**WHAT THE TASK REQUIRES**
Please copy the entries between the lines holding "has width=1280, height=720." and "point(170,206)", inclusive, requests included, with every click coordinate in the answers multiplied by 0.2 and rounded to a whole number, halves rounding up. Copy only those lines.
>> Begin MATERIALS PROVIDED
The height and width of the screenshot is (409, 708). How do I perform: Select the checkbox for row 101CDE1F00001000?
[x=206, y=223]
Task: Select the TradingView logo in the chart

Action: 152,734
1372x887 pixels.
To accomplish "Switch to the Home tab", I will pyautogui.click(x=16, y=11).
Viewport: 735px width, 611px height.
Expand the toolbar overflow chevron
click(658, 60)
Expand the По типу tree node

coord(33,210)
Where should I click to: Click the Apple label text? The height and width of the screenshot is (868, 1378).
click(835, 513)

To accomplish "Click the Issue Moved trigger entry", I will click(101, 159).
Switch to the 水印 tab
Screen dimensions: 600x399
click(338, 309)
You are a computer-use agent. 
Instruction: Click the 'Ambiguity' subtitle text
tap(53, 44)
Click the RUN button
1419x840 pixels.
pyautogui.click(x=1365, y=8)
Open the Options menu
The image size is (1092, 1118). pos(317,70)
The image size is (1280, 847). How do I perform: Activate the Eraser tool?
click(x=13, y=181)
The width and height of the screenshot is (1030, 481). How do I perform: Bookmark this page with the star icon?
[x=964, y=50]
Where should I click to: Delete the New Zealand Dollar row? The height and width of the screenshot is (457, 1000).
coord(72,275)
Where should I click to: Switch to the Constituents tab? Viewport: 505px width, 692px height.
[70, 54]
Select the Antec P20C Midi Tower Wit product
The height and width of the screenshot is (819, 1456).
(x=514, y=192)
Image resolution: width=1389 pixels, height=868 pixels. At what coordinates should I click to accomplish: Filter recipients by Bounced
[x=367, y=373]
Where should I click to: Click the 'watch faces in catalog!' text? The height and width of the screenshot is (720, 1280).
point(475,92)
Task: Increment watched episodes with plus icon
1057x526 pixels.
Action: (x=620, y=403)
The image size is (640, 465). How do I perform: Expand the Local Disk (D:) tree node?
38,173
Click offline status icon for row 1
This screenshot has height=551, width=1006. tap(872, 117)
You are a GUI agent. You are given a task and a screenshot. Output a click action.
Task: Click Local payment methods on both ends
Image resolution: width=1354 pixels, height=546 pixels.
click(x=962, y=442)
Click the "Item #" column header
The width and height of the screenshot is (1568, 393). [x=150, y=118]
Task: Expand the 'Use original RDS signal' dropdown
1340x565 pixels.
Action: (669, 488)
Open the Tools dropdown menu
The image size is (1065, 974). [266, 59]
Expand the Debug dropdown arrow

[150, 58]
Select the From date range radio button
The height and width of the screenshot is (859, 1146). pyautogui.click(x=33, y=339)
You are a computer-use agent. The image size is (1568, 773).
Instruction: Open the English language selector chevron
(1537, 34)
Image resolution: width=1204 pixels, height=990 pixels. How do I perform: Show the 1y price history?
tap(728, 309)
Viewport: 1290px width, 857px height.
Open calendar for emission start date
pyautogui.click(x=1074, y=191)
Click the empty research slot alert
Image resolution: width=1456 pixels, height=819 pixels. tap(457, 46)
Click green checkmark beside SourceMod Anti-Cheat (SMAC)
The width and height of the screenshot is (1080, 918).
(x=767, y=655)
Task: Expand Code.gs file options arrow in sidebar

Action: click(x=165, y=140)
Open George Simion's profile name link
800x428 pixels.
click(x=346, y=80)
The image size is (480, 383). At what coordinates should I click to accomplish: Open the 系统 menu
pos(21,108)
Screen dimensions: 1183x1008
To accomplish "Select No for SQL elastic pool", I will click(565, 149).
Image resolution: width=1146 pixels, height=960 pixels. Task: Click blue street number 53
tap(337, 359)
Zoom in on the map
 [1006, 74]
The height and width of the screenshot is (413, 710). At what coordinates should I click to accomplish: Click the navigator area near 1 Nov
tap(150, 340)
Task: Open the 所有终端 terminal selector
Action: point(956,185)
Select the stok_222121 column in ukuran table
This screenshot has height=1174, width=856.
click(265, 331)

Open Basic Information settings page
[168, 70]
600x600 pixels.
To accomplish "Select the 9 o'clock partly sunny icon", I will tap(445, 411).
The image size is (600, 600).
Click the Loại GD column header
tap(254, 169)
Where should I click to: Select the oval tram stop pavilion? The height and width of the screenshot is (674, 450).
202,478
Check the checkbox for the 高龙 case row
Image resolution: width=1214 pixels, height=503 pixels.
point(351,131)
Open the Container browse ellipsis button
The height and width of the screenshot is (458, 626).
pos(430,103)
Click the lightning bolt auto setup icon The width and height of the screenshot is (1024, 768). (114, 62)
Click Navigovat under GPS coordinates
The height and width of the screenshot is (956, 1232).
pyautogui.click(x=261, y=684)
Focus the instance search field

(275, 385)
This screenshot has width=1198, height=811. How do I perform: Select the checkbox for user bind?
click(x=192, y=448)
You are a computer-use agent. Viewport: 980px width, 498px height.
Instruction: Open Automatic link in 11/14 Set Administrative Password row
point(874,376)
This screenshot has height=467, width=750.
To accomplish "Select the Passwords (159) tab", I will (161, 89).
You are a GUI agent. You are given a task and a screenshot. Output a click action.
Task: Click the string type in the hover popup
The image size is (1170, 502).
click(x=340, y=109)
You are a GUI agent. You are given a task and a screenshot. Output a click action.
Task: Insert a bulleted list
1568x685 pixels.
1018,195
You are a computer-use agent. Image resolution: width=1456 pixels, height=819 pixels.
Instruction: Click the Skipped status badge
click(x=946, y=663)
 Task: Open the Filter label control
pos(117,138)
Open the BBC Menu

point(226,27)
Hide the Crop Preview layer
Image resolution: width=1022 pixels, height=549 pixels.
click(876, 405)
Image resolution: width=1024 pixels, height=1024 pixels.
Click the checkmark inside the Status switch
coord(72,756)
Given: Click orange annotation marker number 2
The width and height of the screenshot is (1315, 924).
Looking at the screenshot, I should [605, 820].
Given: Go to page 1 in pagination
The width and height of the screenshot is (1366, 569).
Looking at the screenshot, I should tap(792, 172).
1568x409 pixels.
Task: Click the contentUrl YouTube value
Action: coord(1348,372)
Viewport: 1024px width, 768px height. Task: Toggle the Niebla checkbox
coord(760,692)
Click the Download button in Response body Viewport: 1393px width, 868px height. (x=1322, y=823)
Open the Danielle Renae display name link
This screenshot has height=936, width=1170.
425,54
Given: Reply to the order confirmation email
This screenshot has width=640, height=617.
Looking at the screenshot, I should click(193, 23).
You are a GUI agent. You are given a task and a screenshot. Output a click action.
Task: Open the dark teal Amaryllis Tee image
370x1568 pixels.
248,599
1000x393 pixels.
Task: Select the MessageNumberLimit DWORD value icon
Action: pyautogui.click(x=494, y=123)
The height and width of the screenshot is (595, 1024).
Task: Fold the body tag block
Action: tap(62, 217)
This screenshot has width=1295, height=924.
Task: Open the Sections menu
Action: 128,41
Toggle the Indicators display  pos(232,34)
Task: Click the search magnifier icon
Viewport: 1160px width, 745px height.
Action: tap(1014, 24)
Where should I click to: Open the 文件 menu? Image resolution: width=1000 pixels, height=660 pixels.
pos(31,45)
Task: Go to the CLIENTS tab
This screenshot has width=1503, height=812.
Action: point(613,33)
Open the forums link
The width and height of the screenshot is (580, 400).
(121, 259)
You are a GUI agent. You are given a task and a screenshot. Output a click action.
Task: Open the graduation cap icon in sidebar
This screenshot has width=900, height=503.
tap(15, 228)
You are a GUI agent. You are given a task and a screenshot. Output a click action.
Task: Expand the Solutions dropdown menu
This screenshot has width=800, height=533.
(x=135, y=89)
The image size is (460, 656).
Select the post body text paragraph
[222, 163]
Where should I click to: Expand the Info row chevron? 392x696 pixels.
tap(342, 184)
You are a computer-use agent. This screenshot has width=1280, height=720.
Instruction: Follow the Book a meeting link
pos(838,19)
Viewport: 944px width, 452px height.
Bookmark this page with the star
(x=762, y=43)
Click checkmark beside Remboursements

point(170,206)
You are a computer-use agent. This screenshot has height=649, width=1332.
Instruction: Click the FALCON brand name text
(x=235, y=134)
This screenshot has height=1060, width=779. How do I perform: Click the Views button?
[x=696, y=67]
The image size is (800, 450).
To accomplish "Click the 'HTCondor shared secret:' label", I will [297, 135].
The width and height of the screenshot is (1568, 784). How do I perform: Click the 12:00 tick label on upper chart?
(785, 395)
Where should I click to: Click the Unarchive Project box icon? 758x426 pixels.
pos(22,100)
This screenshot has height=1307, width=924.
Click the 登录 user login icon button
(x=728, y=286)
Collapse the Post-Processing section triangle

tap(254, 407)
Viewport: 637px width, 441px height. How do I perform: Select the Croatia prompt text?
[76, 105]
>> End MATERIALS PROVIDED
**TASK OUTPUT**
You are a computer-use agent. This screenshot has width=1280, height=720.
Instruction: Follow the Book a meeting link
pos(168,4)
Viewport: 944px width, 452px height.
Bookmark this page with the star
(x=152, y=9)
Click checkmark beside Remboursements

point(34,41)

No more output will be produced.